Los recuerdos se agolpan, regresan cargados de nostalgia. Sobre la mesa, las palabras aguardan el último aliento del poeta que les permita echarse a volar. Desean dibujar, con sosiego, el poema definitivo, quieren vagar por el paraíso oculto, allí las emociones del ayer recuperen parte de la dignidad perdida en un olvido caótico.
Las imágenes brotan sin cesar, y se lanzan, enloquecidas, al abismo blanco, pero el túnel es demasiado oscuro para poder divisar el resplandor, absurdos rencores tratan que las emociones se autodestruyan. Es una lucha encarnizada, las palabras huyen por la incertidumbre más dolorosa, el poeta no comprende su destino, tampoco puede llorar, por los rincones del camino sus lágrimas resecas se evaporan en amargas pesadillas que no pueden soportar.
Viejas ilusiones, ya olvidadas, regresan por sendas extrañas en las que sólo se escuchan murmullos de voces rencorosas, chillan, quieren regresar de su anonimato, oculto por la niebla espesa de los años. Seres queridos, añorados, se pasean, lentamente, por los valles grisáceos de la nostalgia, sus pasos, fugaces, conmueven las emociones del alma. Cuando estaban con nosotros no les agradecimos cuanto hicieron, sus desvelos y sus consejos. Nos parecían unos atorrantes, se metían en nuestros asuntos y se negaban a entender que eran otros tiempos. Se resistían a cambiar sus costumbres, no querían ver las nuevas posibilidades, ofrecidas por el destino, para seguir avanzando y conseguir llegar al horizonte.
Ellos, en parte, tenían razón. Pretendían que siguiéramos sus pasos, que sus huellas, cargadas de esfuerzo y experiencias, a lo largo de los años duros, años de sufrimientos, enfermedades, hambres, fueran el referente de nuestras inseguras pisadas, porque nuestras huellas no se grababan en el suelo, el viento las borraba sin misericordia. Tras nuestros pasos tan sólo quedaban ilusiones y proyectos que se difuminaban entre los cálidos brazos del atardecer.

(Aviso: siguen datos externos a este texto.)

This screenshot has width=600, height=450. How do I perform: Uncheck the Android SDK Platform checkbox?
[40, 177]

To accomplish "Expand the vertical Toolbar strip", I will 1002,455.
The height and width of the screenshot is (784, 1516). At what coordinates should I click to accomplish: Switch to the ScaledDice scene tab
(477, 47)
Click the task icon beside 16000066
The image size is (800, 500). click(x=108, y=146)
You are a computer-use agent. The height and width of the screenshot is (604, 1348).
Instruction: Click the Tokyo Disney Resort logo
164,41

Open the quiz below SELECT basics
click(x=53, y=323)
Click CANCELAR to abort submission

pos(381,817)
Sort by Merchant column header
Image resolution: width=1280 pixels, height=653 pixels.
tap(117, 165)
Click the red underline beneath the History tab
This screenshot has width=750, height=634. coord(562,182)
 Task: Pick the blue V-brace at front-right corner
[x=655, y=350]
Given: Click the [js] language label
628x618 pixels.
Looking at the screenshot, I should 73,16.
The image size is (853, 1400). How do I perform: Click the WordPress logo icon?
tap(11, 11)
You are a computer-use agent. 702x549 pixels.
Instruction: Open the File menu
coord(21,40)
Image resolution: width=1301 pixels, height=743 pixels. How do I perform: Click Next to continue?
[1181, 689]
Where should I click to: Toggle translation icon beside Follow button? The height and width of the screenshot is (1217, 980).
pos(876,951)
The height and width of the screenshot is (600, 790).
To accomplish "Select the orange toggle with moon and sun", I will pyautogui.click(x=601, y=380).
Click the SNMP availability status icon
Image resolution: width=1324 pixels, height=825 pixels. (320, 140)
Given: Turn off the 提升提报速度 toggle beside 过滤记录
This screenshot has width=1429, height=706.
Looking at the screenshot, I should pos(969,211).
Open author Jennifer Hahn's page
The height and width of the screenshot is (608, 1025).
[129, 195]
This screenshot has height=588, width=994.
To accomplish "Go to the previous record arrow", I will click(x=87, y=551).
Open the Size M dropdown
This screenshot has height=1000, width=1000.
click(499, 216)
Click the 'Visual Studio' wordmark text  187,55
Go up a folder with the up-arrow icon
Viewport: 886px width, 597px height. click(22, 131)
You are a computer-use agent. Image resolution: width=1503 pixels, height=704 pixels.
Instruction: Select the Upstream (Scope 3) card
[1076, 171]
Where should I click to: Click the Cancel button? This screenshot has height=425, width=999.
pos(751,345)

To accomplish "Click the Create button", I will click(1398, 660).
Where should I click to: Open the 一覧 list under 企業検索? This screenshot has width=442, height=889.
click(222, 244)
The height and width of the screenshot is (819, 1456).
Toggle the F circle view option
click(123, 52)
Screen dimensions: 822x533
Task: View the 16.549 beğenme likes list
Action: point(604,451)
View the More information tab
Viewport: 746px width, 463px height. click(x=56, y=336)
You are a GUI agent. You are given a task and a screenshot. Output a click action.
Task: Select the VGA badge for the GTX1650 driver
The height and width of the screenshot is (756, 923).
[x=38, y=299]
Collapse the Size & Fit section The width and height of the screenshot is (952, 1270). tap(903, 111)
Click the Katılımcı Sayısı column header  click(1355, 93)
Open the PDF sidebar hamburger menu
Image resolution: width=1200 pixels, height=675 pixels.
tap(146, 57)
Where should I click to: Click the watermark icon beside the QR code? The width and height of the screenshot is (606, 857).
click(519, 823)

Ellos siempre estuvieron ahí, dispuestos a echarnos una mano que, en muchas ocasiones, nos negábamos a aceptar. Qué pesados, ya éramos mayorcitos para aguantar el chaparrón y tomar nuestras propias decisiones! Queríamos seguir nuestro propio camino, ser independientes.
Sin embargo, siempre volvíamos, en busca de su ayuda y protección. A lo largo del camino, demasiadas sombras pretendían acabar con nuestra dignidad, nos empujaban al abismo y los sueños se perdían en la niebla. El horizonte soñado, tantas veces, desaparecía de pronto. Regresábamos cabizbajos, avergonzados, sin atrevernos a pedirles perdón por los reproches que, cruelmente, les lanzamos tantas veces a la cara. Nuestra soberbia no nos permitía comprender que ellos sólo querían lo mejor para nosotros.
Ahora que no están, nos duele su ausencia y somos prisioneros de un destino incierto quien, sin compasión, nos irá robando las imágenes grises de sus atardeceres compartidos.